It started on an earlier day in mid September. After living in Vermont off and on for the past six years, it was difficult to say good-bye to the place and friends I’d come to know. But my life has moved west gradually over the past several years, attracted by real mountains, awesome weather, and a more urban lifestyle, compared to rural Vermont. Leaving Jericho at 4:30 AM, I drove to the airport as the first hints of light appeared for the day. Leaves had just started to change color and it was a crisp fall morning. The quintessentially perfect day in New England.

My ’98 Ford Explorer had been giving me problems since the spring. Actually, it had given me problems since I started driving it. Why did we ever come up with vehicles that only get 15 miles per gallon? Other than that economic and environmental weakness, that truck took me to a lot of places, both in the years I have driven it, and when it was our family car before that. But I would be getting a new car, so it didn’t make sense to keep the Explorer around. Seeing that I didn’t have much time or energy to sell it, considering the fact that there were some necessary, expensive repairs to be made, and that the demand for SUVs isn’t all that high these days for good reason, my options were to bring it to a salvage yard so it could be turned into scrap metal or donate it to the Firing Range to be used as target practice for artillery fire. A third, less destructive option emerged that I ultimately chose.

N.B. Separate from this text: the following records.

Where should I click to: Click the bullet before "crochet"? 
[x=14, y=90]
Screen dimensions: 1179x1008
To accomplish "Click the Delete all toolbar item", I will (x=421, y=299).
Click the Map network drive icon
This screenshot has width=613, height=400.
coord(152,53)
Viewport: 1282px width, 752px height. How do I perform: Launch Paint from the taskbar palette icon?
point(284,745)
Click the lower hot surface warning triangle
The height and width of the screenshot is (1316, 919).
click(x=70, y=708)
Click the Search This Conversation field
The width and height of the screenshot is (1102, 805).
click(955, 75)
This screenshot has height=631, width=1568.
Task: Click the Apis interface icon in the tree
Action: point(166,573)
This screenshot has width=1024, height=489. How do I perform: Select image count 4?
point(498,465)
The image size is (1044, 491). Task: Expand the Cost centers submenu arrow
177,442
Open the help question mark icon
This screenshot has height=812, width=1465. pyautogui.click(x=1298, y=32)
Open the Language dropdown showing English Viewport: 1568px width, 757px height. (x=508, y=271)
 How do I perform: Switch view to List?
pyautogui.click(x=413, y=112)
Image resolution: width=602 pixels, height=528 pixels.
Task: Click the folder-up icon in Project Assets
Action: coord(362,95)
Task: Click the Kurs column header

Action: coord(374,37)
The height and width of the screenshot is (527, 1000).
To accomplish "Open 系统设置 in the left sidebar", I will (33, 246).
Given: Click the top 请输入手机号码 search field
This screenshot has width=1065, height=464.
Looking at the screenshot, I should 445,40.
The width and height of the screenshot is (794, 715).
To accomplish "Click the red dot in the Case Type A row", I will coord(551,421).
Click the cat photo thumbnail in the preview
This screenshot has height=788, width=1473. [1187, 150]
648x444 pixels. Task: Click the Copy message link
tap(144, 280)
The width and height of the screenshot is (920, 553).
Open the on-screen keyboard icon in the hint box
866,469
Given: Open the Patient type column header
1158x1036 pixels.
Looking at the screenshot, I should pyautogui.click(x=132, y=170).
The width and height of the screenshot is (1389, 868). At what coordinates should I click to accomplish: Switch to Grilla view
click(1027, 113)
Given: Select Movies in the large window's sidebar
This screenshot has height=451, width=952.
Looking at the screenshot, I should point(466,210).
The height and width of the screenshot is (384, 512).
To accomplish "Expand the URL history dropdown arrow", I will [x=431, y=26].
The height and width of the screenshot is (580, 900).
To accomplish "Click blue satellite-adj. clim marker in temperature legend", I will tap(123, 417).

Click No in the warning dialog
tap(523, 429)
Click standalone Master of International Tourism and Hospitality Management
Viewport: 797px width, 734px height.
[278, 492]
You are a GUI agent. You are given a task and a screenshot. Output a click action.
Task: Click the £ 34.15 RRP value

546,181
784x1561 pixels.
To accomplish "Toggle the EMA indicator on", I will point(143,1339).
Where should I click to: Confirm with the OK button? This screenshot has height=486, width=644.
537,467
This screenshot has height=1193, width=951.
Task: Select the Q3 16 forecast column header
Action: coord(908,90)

At the airport, I was met by my friend Vy and her father. They offered to take it off my hands. So I sold it to them for $1. Since then, they’ve replaced the brakes and windshield and Vy’s father is now using it for his business.

I flew to Minnesota from Vermont and took a taxi to my parent’s old neighborhood in St. Paul. I grew up in Bloomington, but my parents abandoned suburban living in favor of a small urban house closer to work and sanity in St. Paul. They sold this house last spring in preparation for their grand adventure, which I’ll describe in a bit, and moved into a newly wed studio apartment. They proceeded to get rid of most of their possessions and move the remainder to a new condominium they bought in downtown Denver.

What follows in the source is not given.